### Listed entries
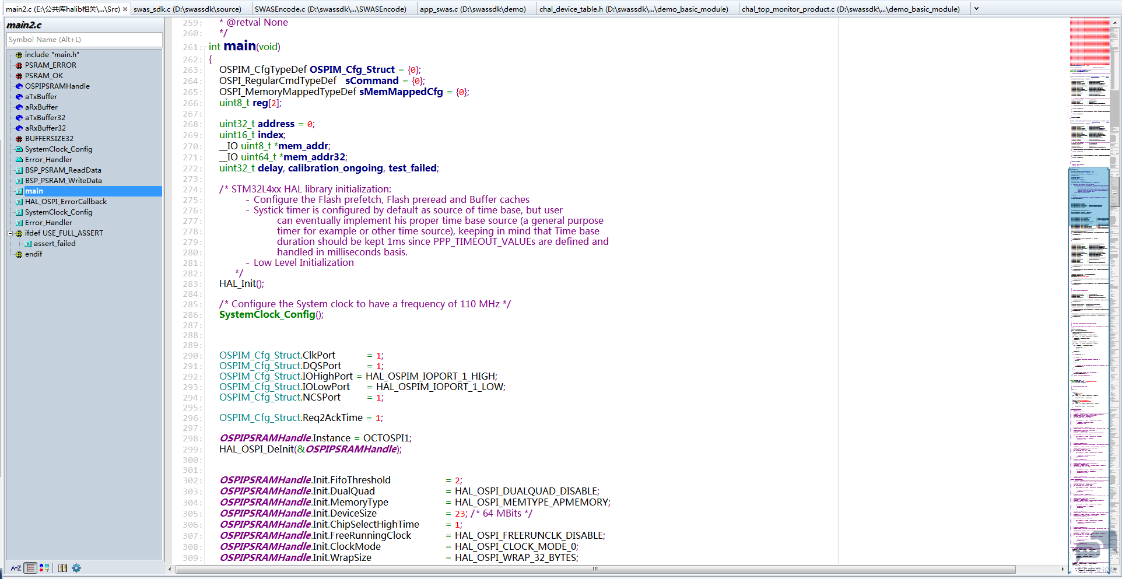Image resolution: width=1122 pixels, height=579 pixels.
Task: Open the symbol type filter icon
Action: 44,568
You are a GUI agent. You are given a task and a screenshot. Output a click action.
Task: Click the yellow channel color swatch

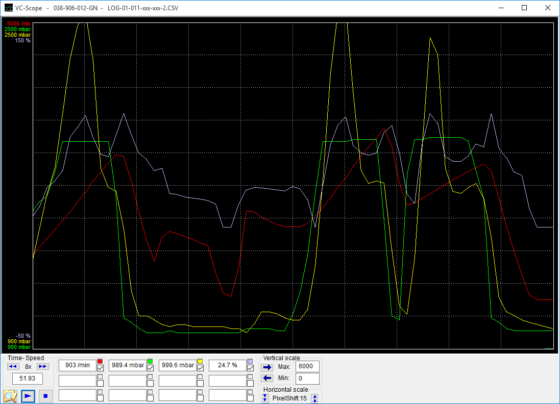pyautogui.click(x=200, y=362)
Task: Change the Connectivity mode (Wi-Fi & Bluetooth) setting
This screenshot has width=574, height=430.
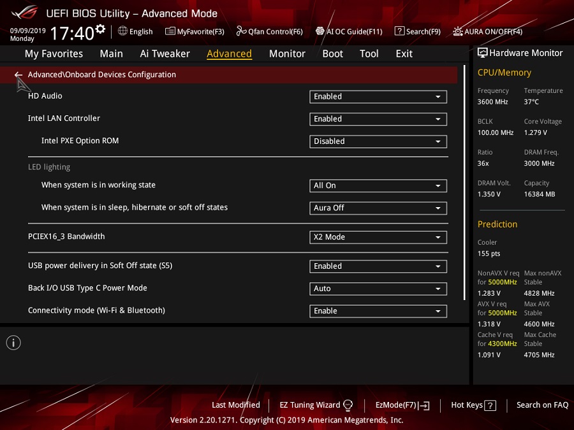Action: [378, 311]
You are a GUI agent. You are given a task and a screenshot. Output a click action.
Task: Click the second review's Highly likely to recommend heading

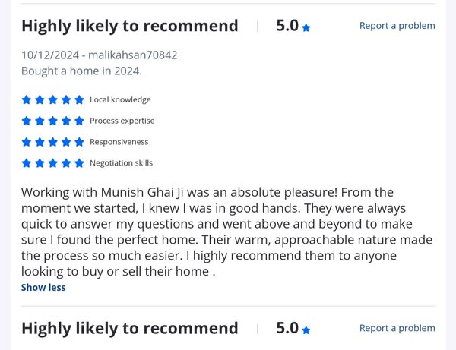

### Given instruction
Copy out all of the material above word for word, but leave the pictures out of your answer.

### Finished answer
Image resolution: width=1122 pixels, height=579 pixels.
Task: Open the symbol type filter icon
Action: 44,568
You are a GUI agent. You are given a task and a screenshot. Output a click action.
Task: Click the yellow channel color swatch

pyautogui.click(x=200, y=362)
Task: Change the Connectivity mode (Wi-Fi & Bluetooth) setting
This screenshot has width=574, height=430.
Action: [378, 311]
You are a GUI agent. You are given a task and a screenshot. Output a click action.
Task: Click the second review's Highly likely to recommend heading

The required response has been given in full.